Could you retype only the lines from the one containing "At what coordinates" through the final line of the entries, both included, skipping any images?
** EXTRACTED INFORMATION follows **
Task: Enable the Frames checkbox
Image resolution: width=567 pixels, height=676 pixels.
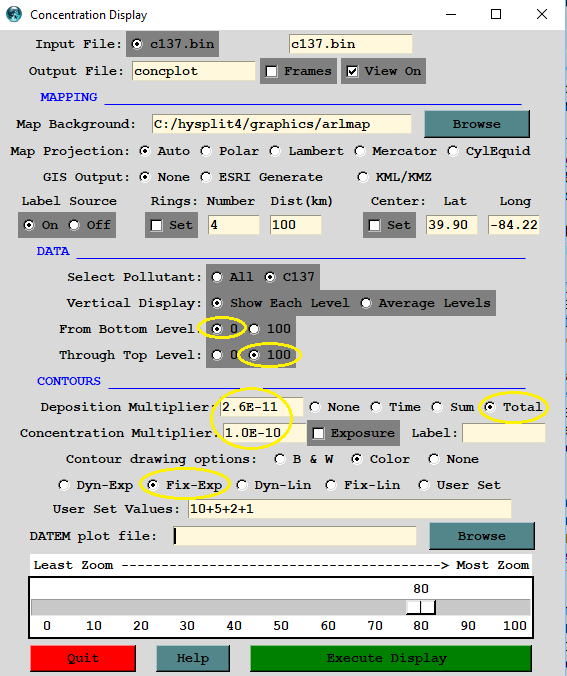Action: click(x=272, y=71)
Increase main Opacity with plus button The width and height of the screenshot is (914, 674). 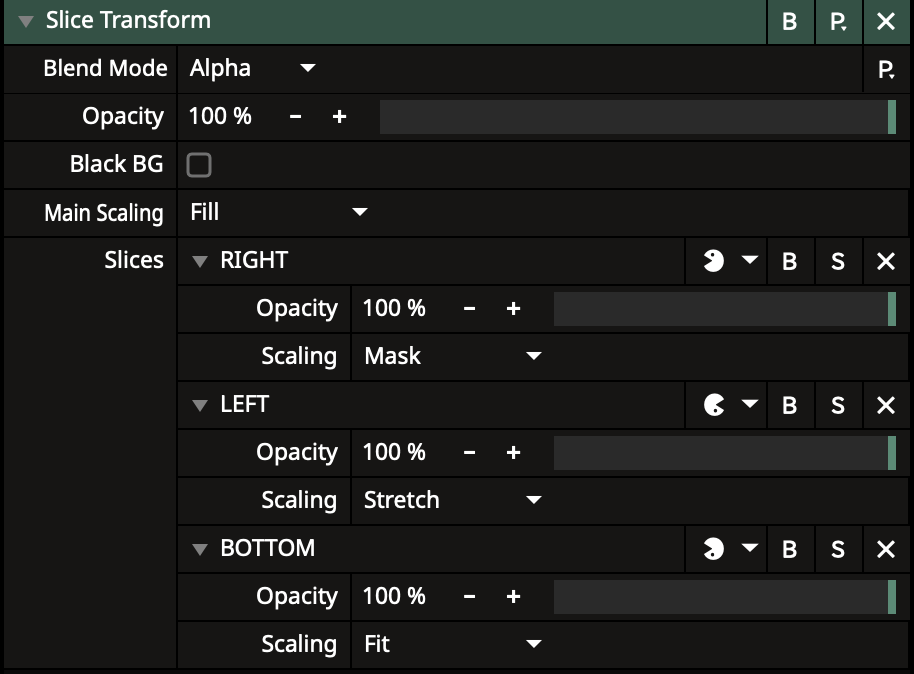(x=339, y=117)
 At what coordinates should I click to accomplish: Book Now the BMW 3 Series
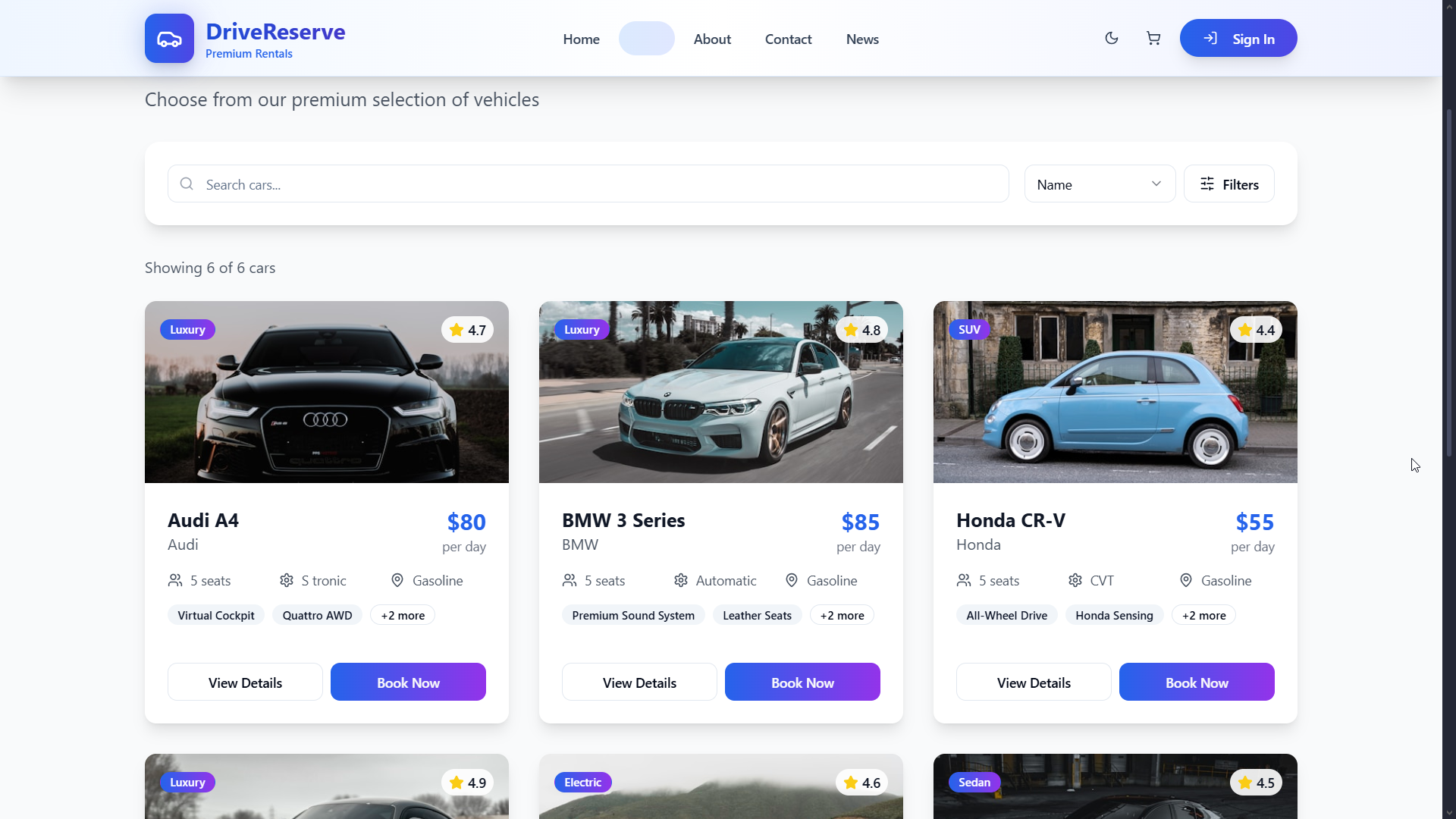tap(802, 682)
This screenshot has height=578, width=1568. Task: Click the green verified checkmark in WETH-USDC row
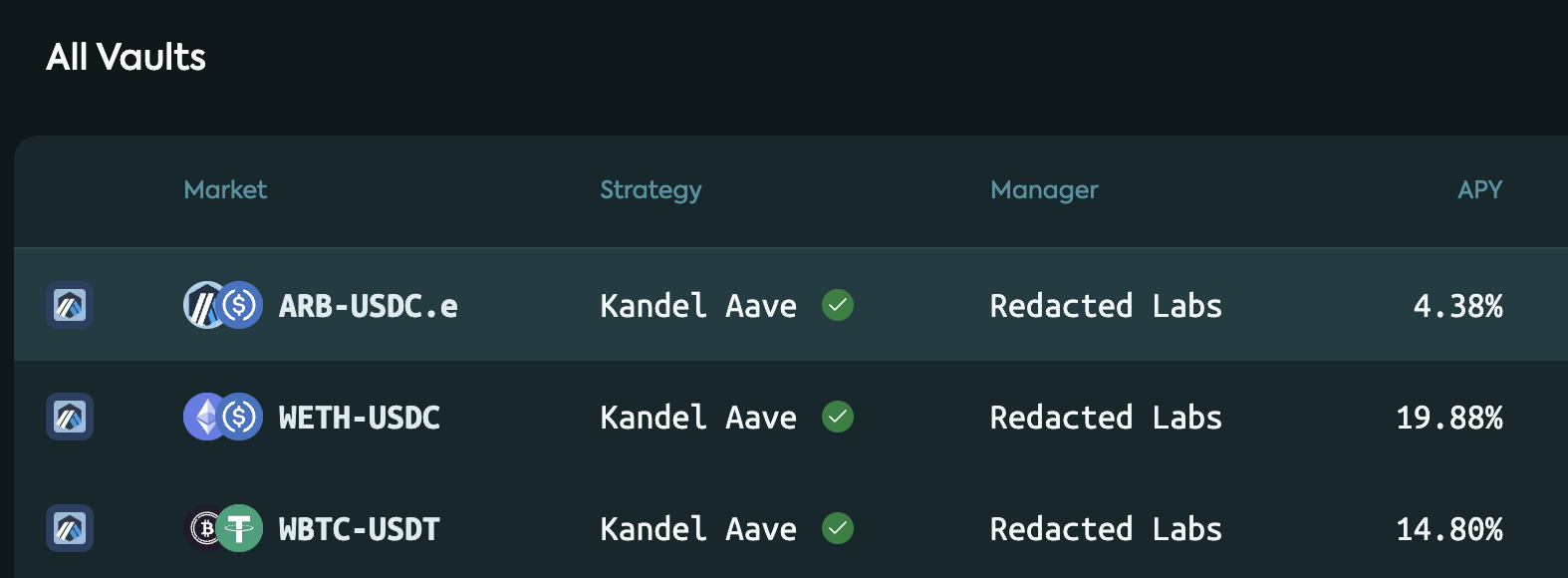838,417
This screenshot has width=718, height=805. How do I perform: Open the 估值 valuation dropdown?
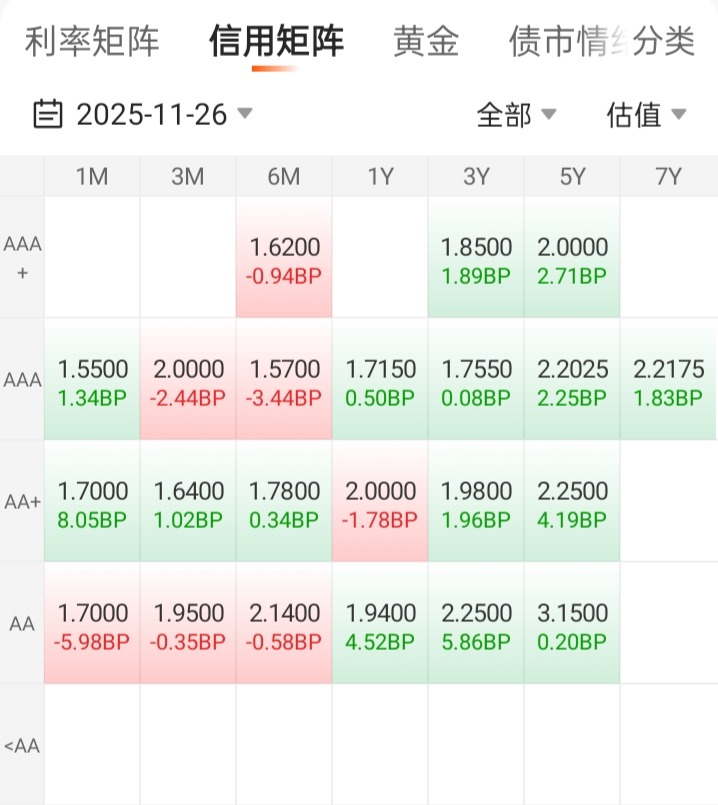[x=646, y=115]
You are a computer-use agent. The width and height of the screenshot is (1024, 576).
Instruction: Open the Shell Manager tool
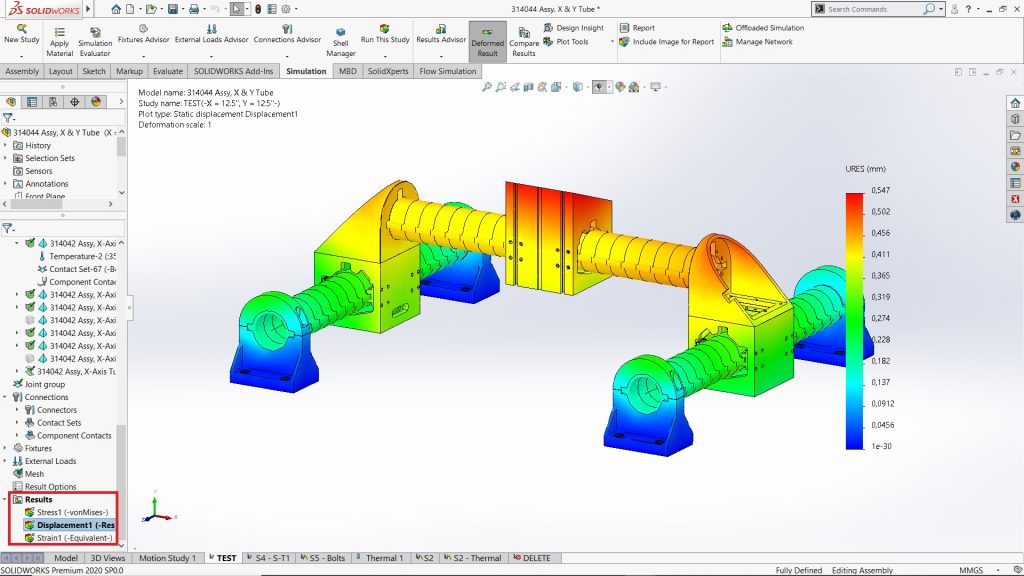pos(341,35)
** End of EXTRACTED INFORMATION **
OUTPUT:
 At what coordinates should I click to accomplish: Book Now the BMW 3 Series
tap(802, 682)
This screenshot has height=578, width=1568. Task: Click the green verified checkmark in WETH-USDC row
838,417
This screenshot has width=718, height=805. How do I perform: Open the 估值 valuation dropdown?
[x=646, y=115]
You are a computer-use agent. The width and height of the screenshot is (1024, 576).
Instruction: Open the Shell Manager tool
pos(341,35)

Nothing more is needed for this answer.